A Bird in the Hand
Before you today, you see a bird hovering over a flower. The bird and the stand are cherry, and the flower is Norwegian maple with a bloodwood inlay. This is, of course, to some degree an abstraction. All drawings, paintings or any representative art is. Some feature of the natural or human world is abstracted to be emphasized over other factors. Even photographs do this, I’m told, through perspective, shading, etc.
Still, my attempts at intellectualizing my abstractions always fail or fall flat. I found out about why that might be true from a teacher who tried to read a short review I had written of an article assigned to our class. She said that my writing was so dense that she couldn’t access my meaning. She was being kind, I think. My writing was indeed dense, but it was also vague and undefined. That’s the way my mind goes when I don’t have something to hang the meanings on. Along comes a story that catches my meaning.

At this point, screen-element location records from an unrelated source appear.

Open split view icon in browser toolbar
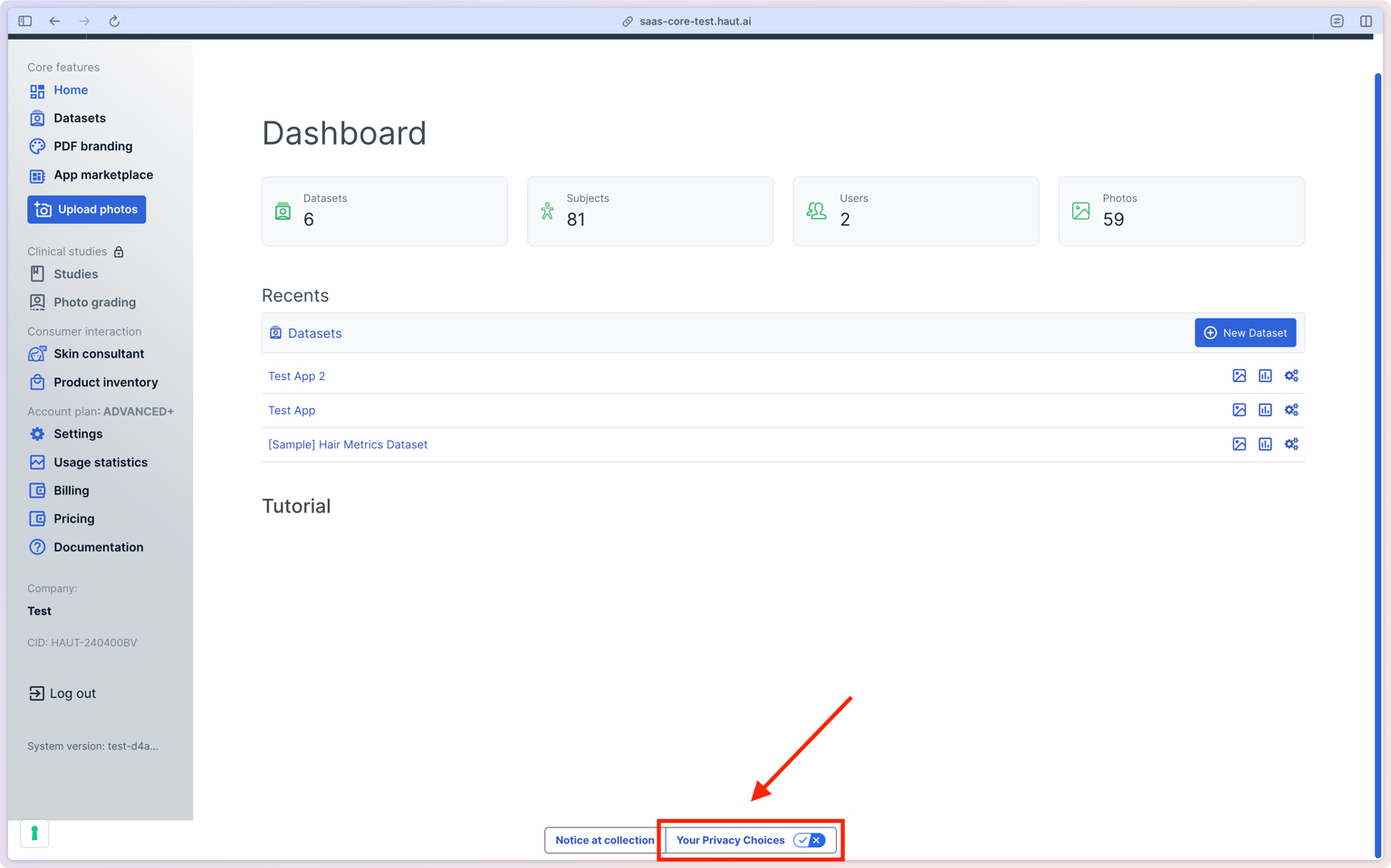1391x868 pixels. pos(1366,21)
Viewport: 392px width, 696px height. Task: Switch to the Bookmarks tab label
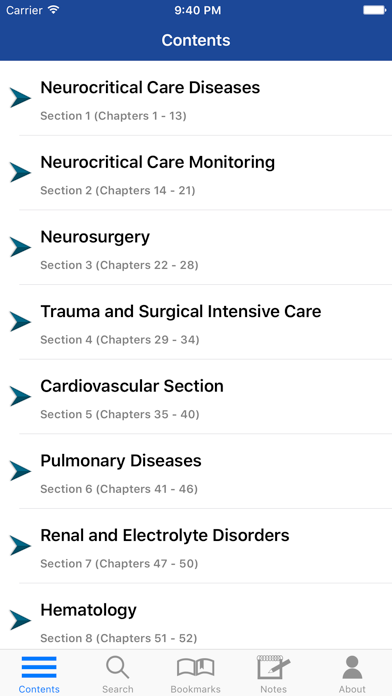tap(195, 689)
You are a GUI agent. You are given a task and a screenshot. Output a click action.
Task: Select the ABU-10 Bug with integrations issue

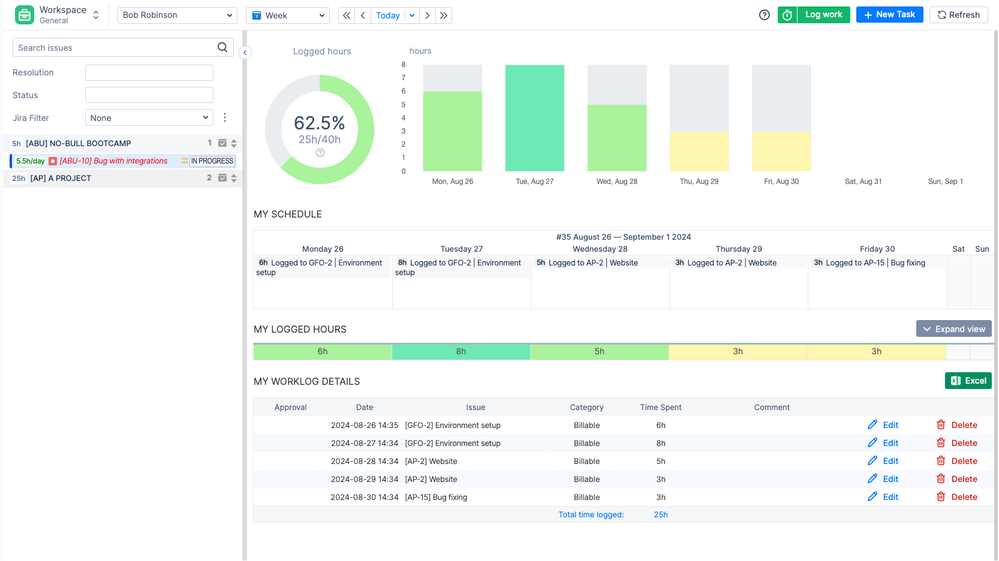112,161
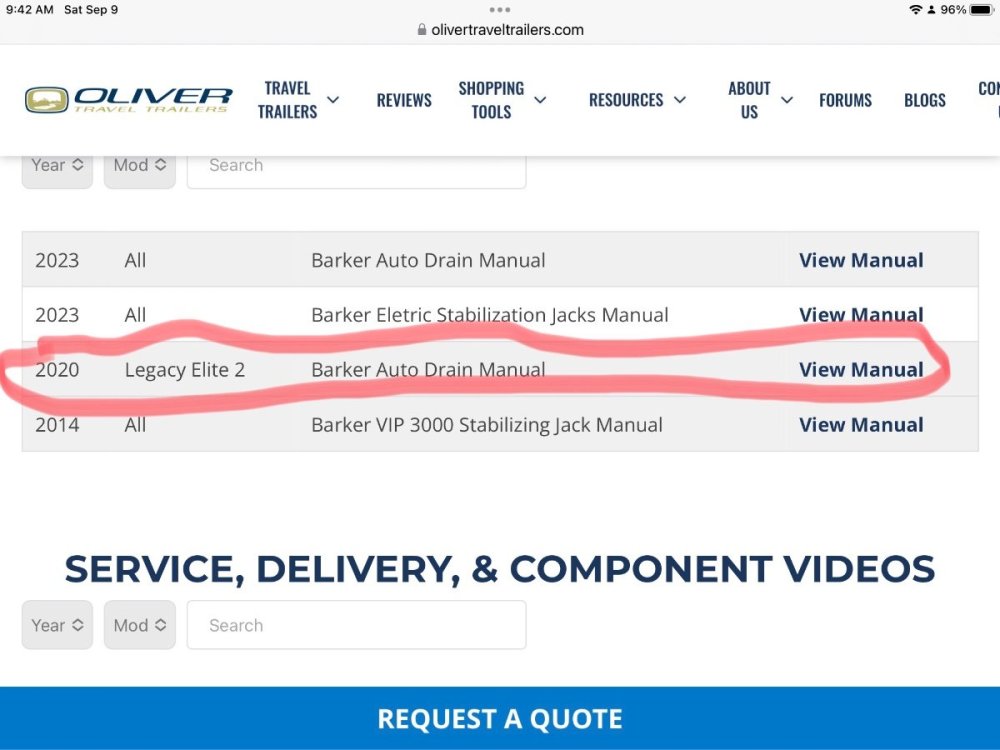The image size is (1000, 750).
Task: View the 2020 Legacy Elite 2 Auto Drain manual
Action: pyautogui.click(x=861, y=370)
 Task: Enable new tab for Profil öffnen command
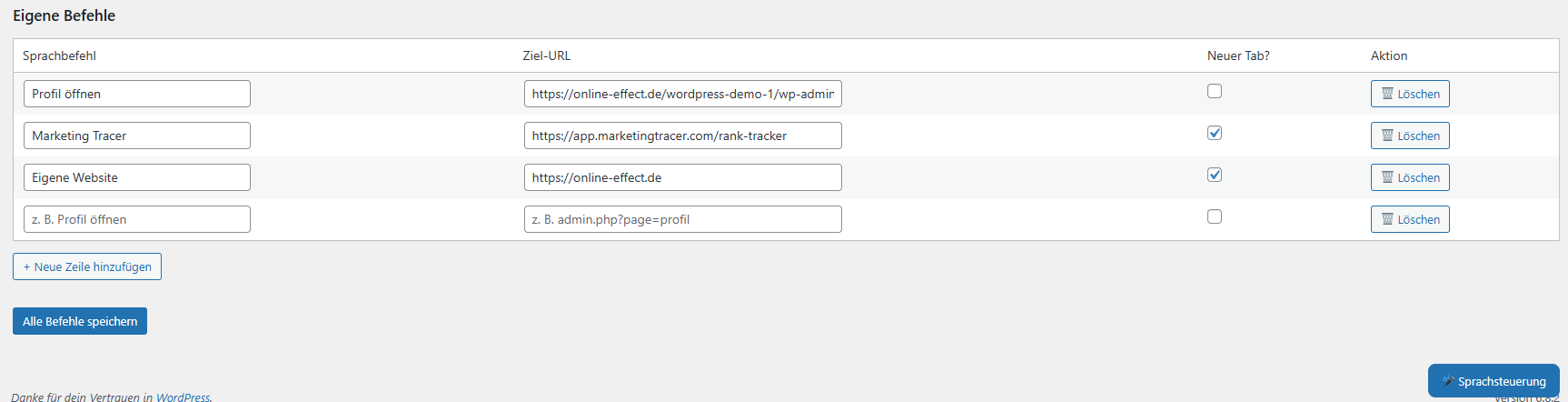(1215, 91)
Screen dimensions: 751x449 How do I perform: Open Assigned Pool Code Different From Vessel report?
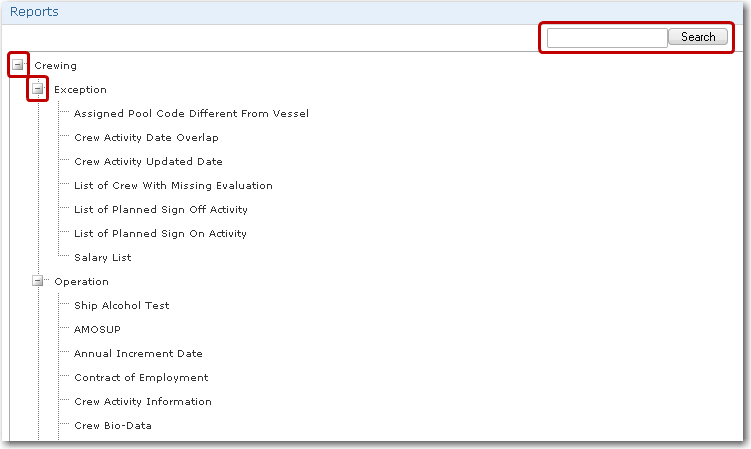191,114
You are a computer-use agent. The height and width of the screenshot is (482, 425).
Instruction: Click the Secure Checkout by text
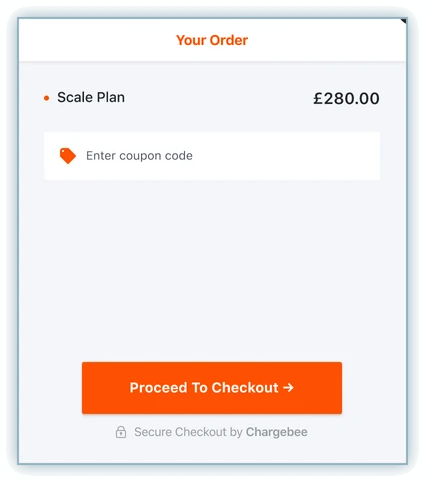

These also must be abstracted. The precise meaning must be defined for the viewer or the reader. The bird, for instance, hovering over the flower depicts nature in all its efficiency and seriousness. Everything is trying to survive. It might seem cute or attractive to the human eye, but every animal is bent on feeding and reproduction. All these relationships are reciprocal. The bird helps the flower to grow and propagate. The bird gets sustenance. In fact, I’m told that a hummingbird lives to eat and eats to live. It must eat all the time. In a way, the sculpture is a blind behind which the bird flutters and the flower blooms. The story brings the bird in the hand.